I’ve complained before about the darker side of OneDirection, and I understand that I’m being a little sensitive, but here’s the thing with boy bands: their songs are made to appeal to teenage girls. It’s different from a genre like hip-hop, which is highly problematic and often attracts a young audience, but at least isn’t built from the top-down to appeal to 12-year-olds. When you listen to the lyrics of an OneDirection song, you need to hear them the way a young girl would hear them.

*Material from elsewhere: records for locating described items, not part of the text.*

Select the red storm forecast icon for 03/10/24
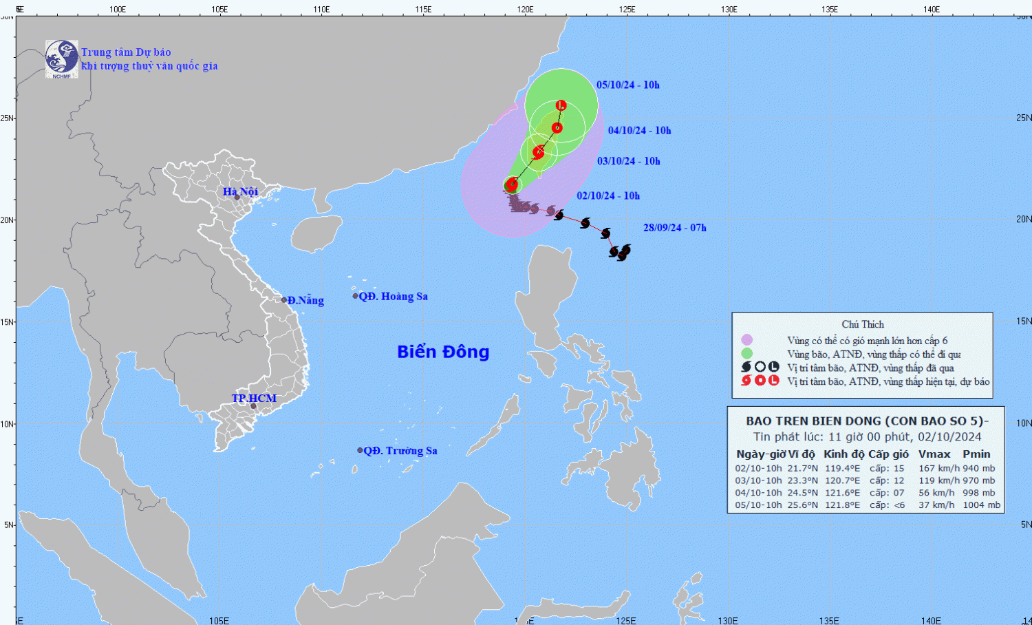Viewport: 1032px width, 625px height. pyautogui.click(x=539, y=152)
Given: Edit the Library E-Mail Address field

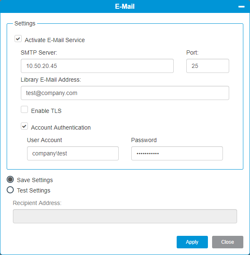Looking at the screenshot, I should click(125, 93).
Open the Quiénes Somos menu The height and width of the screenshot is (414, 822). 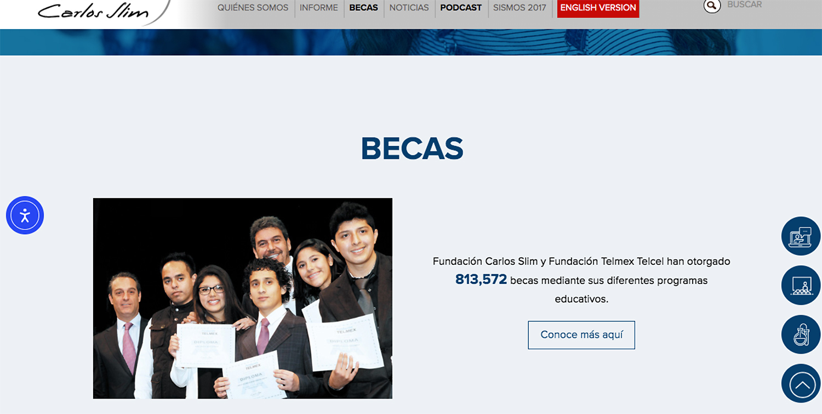pos(253,8)
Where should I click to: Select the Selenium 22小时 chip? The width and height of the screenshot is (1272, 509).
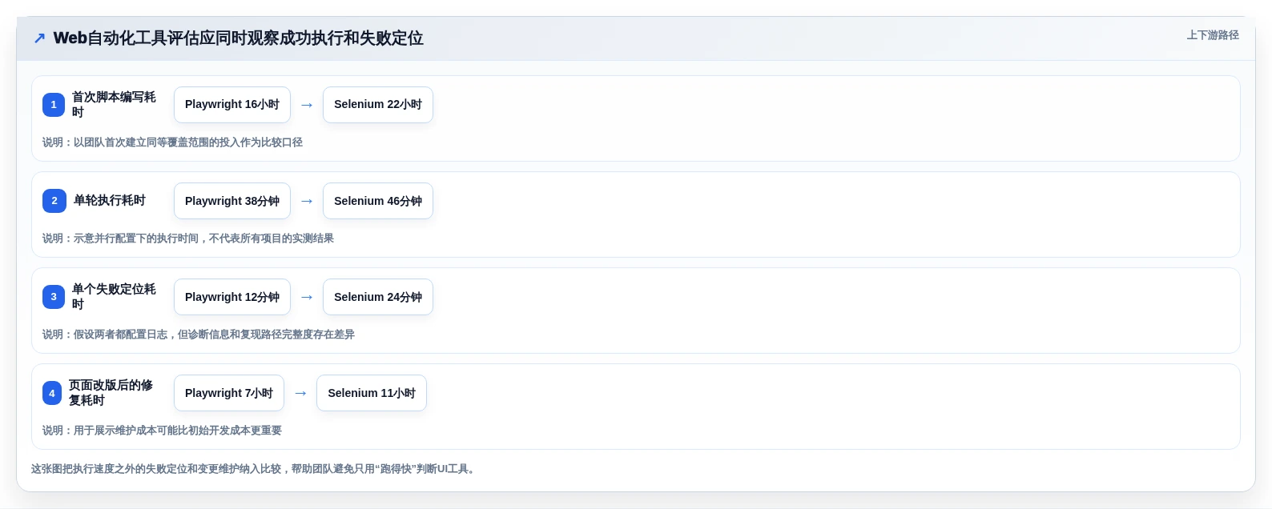pos(378,105)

And yeah, I get it: most girls are going to listen to this song and take it the way it was meant to be taken, as a proclamation of devotion in which the smaller, flawed things about a person are part of what make them special. I’m not against that in theory, but some of the things that the song singles out—“You still have to squeeze into your jeans”—seem less like little quirks and more like things that a guy points out to make his target feel self-conscious. Not letting your girlfriend know that she talks in her sleep isn’t cute, it’s actually kind of creepy. The worst part is the bridge. “You’ll never love yourself half as much as I love you”, like the chorus of “What Make You Beautiful”, is only sweet on the surface.  It suggests that if the girl ever gained any self-worth, the guy would split. It’s about 5% adorable and 95% manipulative. In fact, that pretty much sums up the entire band.